◆ Task input ◆
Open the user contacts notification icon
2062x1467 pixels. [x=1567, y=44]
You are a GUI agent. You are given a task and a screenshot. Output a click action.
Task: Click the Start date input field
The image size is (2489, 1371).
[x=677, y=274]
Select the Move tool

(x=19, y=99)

◆ What the task requires ◆
The entries shown above must be reproduced in full, exactly as written.

◆ Written answer ◆
Open the user contacts notification icon
2062x1467 pixels. [x=1567, y=44]
You are a GUI agent. You are given a task and a screenshot. Output a click action.
Task: Click the Start date input field
The image size is (2489, 1371).
[x=677, y=274]
Select the Move tool

(x=19, y=99)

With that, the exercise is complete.